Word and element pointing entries

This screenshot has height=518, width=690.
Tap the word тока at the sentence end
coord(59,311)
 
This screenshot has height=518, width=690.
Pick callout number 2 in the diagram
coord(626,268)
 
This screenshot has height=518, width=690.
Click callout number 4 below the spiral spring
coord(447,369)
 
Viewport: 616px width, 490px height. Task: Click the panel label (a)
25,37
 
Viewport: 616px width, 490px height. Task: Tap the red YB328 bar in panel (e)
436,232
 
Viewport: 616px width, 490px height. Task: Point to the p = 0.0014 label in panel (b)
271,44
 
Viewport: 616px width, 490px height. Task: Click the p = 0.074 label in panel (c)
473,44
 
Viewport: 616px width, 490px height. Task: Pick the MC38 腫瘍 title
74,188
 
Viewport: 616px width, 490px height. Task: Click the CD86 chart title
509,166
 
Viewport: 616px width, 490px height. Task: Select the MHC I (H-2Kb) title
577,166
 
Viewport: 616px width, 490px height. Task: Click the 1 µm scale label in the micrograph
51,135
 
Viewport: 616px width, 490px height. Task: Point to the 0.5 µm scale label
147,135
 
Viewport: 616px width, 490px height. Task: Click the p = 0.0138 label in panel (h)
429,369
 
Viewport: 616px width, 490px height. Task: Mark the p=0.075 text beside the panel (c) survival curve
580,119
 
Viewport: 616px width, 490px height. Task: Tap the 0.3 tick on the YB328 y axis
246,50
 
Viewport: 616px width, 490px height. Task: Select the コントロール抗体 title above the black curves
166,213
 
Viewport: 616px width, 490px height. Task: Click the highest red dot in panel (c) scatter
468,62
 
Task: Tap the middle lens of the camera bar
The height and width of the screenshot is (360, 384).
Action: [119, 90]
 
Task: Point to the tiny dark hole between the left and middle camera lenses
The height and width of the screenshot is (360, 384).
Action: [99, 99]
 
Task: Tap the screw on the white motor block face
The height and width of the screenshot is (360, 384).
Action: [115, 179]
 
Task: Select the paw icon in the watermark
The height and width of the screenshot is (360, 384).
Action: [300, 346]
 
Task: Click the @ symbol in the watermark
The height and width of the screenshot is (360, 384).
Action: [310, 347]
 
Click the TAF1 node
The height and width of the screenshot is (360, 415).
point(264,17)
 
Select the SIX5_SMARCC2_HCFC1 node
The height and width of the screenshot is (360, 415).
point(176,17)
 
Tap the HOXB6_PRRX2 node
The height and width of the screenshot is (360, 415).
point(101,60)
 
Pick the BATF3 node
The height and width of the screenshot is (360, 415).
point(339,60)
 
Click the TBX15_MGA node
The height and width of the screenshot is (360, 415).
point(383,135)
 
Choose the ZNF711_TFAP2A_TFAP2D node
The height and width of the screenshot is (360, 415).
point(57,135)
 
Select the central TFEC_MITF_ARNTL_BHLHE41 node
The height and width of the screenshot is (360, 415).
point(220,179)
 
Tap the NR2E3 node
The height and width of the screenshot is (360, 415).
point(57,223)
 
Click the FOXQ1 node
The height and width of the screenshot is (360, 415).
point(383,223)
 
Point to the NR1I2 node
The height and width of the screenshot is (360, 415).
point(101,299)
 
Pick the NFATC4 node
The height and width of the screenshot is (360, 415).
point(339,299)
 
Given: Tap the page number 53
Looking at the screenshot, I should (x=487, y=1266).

● **TASK STATEMENT**
Please express the material above as a Markdown table with the columns Row and Line, giving each line a row number and leaving out blank lines.

● **REPLY TO THE EXERCISE**
| Row | Line |
|---|---|
| 1 | This screenshot has height=518, width=690. |
| 2 | Tap the word тока at the sentence end |
| 3 | coord(59,311) |
| 4 | This screenshot has height=518, width=690. |
| 5 | Pick callout number 2 in the diagram |
| 6 | coord(626,268) |
| 7 | This screenshot has height=518, width=690. |
| 8 | Click callout number 4 below the spiral spring |
| 9 | coord(447,369) |
| 10 | Viewport: 616px width, 490px height. Task: Click the panel label (a) |
| 11 | 25,37 |
| 12 | Viewport: 616px width, 490px height. Task: Tap the red YB328 bar in panel (e) |
| 13 | 436,232 |
| 14 | Viewport: 616px width, 490px height. Task: Point to the p = 0.0014 label in panel (b) |
| 15 | 271,44 |
| 16 | Viewport: 616px width, 490px height. Task: Click the p = 0.074 label in panel (c) |
| 17 | 473,44 |
| 18 | Viewport: 616px width, 490px height. Task: Pick the MC38 腫瘍 title |
| 19 | 74,188 |
| 20 | Viewport: 616px width, 490px height. Task: Click the CD86 chart title |
| 21 | 509,166 |
| 22 | Viewport: 616px width, 490px height. Task: Select the MHC I (H-2Kb) title |
| 23 | 577,166 |
| 24 | Viewport: 616px width, 490px height. Task: Click the 1 µm scale label in the micrograph |
| 25 | 51,135 |
| 26 | Viewport: 616px width, 490px height. Task: Point to the 0.5 µm scale label |
| 27 | 147,135 |
| 28 | Viewport: 616px width, 490px height. Task: Click the p = 0.0138 label in panel (h) |
| 29 | 429,369 |
| 30 | Viewport: 616px width, 490px height. Task: Mark the p=0.075 text beside the panel (c) survival curve |
| 31 | 580,119 |
| 32 | Viewport: 616px width, 490px height. Task: Tap the 0.3 tick on the YB328 y axis |
| 33 | 246,50 |
| 34 | Viewport: 616px width, 490px height. Task: Select the コントロール抗体 title above the black curves |
| 35 | 166,213 |
| 36 | Viewport: 616px width, 490px height. Task: Click the highest red dot in panel (c) scatter |
| 37 | 468,62 |
| 38 | Task: Tap the middle lens of the camera bar |
| 39 | The height and width of the screenshot is (360, 384). |
| 40 | Action: [119, 90] |
| 41 | Task: Point to the tiny dark hole between the left and middle camera lenses |
| 42 | The height and width of the screenshot is (360, 384). |
| 43 | Action: [99, 99] |
| 44 | Task: Tap the screw on the white motor block face |
| 45 | The height and width of the screenshot is (360, 384). |
| 46 | Action: [115, 179] |
| 47 | Task: Select the paw icon in the watermark |
| 48 | The height and width of the screenshot is (360, 384). |
| 49 | Action: [300, 346] |
| 50 | Task: Click the @ symbol in the watermark |
| 51 | The height and width of the screenshot is (360, 384). |
| 52 | Action: [310, 347] |
| 53 | Click the TAF1 node |
| 54 | The height and width of the screenshot is (360, 415). |
| 55 | point(264,17) |
| 56 | Select the SIX5_SMARCC2_HCFC1 node |
| 57 | The height and width of the screenshot is (360, 415). |
| 58 | point(176,17) |
| 59 | Tap the HOXB6_PRRX2 node |
| 60 | The height and width of the screenshot is (360, 415). |
| 61 | point(101,60) |
| 62 | Pick the BATF3 node |
| 63 | The height and width of the screenshot is (360, 415). |
| 64 | point(339,60) |
| 65 | Click the TBX15_MGA node |
| 66 | The height and width of the screenshot is (360, 415). |
| 67 | point(383,135) |
| 68 | Choose the ZNF711_TFAP2A_TFAP2D node |
| 69 | The height and width of the screenshot is (360, 415). |
| 70 | point(57,135) |
| 71 | Select the central TFEC_MITF_ARNTL_BHLHE41 node |
| 72 | The height and width of the screenshot is (360, 415). |
| 73 | point(220,179) |
| 74 | Tap the NR2E3 node |
| 75 | The height and width of the screenshot is (360, 415). |
| 76 | point(57,223) |
| 77 | Click the FOXQ1 node |
| 78 | The height and width of the screenshot is (360, 415). |
| 79 | point(383,223) |
| 80 | Point to the NR1I2 node |
| 81 | The height and width of the screenshot is (360, 415). |
| 82 | point(101,299) |
| 83 | Pick the NFATC4 node |
| 84 | The height and width of the screenshot is (360, 415). |
| 85 | point(339,299) |
| 86 | Given: Tap the page number 53 |
| 87 | Looking at the screenshot, I should (x=487, y=1266). |